Brief A: From the audio page below, list every fraction offered as an example of a rational number between 0 and 1.
Brief B: Please reproduce the passage of the audio page below, starting at "Analog vs Digital" and ending at "terms of audio?".

Extract provided:
※

What Makes Audio

This page covers information about the way audio is recorded and used in digital and anolog media. This section also goes over the way that digital files are created and encoded into various digital formats and the differences between the two types of audio codecs, Lossy and Lossless.

Analog vs Digital

The best way to describe analog versus digital is that analog can be seen as having an infinite range of values, for example, if you wanted to find all the possible real numbers between 0 and 1, you’d find that there’s an infinite quantity of numbers to choose from. Digital refers to finding only the rational numbers that are relevant between 0 and 1, such as ½, ¾, ⅝, etc.

What does this mean in terms of audio?

  • In terms of Analog, what we hear in person are continual sound waves that are meant to travel to our ears smoothly, picking up any frequencies that we can hear. Analog is meant to record all types of frequencies.
  • Digital audio attempts to approximate what we are hearing by use of bit rate and fixed range of frequencies. It produces a sound wave that isn’t truly curvilinear, rather each frequency is broken up into blocks.

How was audio played before computers?

  • Back then, there were two primary formats for analog audio: tapes and vinyl
  • Tapes were the primary method of recording audio before the digital age. They involved applying a magnetic charge through a wire to a magnet, creating a magnetic field that gets transferred onto a strip of moving tape that sits close to the magnet. Two factors affect tapes: speed and width of the tape. The speed of the tape affects the quality while the width of the tape also allows for higher quality, but usually, wider tapes are used to store more audio tracks in one tape recording.

※

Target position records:

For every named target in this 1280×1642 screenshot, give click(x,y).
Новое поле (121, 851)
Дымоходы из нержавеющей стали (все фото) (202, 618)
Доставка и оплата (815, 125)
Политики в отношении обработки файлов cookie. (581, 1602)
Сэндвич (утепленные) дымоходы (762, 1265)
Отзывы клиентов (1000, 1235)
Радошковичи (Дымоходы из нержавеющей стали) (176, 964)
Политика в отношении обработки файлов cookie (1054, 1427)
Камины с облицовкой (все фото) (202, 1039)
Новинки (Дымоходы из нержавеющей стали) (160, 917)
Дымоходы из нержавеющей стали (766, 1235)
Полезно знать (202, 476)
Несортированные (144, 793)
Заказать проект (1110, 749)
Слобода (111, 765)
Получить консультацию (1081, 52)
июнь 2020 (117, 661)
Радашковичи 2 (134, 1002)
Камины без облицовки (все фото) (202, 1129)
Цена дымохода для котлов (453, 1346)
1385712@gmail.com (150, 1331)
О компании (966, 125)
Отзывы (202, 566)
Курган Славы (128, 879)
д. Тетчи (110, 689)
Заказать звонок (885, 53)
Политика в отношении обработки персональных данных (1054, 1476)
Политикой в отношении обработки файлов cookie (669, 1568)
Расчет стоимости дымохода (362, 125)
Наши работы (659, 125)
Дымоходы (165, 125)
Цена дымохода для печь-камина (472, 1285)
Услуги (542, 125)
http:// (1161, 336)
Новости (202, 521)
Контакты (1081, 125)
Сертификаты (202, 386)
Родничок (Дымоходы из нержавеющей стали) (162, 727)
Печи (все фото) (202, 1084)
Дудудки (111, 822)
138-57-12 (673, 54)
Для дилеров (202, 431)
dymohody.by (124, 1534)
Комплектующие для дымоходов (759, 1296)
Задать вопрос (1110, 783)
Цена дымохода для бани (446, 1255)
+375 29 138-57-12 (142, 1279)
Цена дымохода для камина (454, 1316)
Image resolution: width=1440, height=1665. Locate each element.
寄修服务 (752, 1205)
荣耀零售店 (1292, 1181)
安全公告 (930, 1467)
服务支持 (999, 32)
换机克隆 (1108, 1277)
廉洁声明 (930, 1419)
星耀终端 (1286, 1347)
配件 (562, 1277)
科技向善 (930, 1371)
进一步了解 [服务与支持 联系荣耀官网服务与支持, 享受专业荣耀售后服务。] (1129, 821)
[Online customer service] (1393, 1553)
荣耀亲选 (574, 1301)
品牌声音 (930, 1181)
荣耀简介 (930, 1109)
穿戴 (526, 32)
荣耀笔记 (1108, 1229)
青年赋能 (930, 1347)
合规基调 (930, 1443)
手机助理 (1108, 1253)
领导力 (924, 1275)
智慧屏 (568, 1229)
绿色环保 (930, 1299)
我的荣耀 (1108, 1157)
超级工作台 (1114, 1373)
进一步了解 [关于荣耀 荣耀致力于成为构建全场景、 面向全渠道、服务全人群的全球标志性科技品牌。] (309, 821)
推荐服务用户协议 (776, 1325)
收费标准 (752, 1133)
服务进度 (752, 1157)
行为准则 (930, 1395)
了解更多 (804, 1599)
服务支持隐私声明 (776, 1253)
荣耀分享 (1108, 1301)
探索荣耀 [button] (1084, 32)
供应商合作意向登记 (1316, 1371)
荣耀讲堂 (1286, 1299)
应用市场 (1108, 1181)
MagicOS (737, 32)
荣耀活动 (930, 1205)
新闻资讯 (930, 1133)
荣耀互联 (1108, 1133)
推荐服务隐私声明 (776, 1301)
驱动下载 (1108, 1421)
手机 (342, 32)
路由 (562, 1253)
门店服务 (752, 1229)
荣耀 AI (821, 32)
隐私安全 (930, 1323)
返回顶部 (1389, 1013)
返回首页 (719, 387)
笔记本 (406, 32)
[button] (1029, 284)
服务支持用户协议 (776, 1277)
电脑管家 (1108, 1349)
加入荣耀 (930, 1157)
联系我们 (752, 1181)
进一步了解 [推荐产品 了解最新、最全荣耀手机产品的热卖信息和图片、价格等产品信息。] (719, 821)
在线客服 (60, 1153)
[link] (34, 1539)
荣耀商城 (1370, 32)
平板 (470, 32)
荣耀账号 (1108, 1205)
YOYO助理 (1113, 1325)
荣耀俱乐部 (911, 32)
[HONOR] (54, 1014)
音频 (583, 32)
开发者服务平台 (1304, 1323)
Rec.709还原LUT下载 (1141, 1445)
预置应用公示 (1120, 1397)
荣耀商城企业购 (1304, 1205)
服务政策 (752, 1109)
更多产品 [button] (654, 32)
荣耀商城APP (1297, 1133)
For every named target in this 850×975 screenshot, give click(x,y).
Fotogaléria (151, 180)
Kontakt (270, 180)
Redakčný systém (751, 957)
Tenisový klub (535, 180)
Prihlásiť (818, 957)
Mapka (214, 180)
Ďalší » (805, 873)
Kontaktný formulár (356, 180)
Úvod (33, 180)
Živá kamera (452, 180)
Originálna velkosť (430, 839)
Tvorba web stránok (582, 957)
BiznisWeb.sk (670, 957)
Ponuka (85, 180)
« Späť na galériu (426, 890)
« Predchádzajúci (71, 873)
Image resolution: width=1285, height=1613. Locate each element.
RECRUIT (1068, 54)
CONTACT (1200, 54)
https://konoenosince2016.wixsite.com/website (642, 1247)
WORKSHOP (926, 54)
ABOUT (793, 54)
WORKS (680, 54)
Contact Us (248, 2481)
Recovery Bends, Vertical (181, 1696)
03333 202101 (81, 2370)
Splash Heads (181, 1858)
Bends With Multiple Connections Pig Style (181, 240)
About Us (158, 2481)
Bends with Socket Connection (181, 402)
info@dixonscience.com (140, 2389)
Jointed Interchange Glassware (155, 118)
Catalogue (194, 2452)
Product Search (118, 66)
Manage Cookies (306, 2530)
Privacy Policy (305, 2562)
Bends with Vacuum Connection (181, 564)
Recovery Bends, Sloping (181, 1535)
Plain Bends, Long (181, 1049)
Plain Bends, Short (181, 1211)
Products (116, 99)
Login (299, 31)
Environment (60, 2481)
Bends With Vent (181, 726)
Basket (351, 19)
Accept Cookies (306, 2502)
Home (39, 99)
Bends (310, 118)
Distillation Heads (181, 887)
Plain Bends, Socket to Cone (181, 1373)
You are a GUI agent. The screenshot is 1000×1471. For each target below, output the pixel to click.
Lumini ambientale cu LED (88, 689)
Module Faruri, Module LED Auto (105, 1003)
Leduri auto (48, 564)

※

Right answer A: ½, ¾, ⅝

Right answer B:
Analog vs Digital

The best way to describe analog versus digital is that analog can be seen as having an infinite range of values, for example, if you wanted to find all the possible real numbers between 0 and 1, you’d find that there’s an infinite quantity of numbers to choose from. Digital refers to finding only the rational numbers that are relevant between 0 and 1, such as ½, ¾, ⅝, etc.

What does this mean in terms of audio?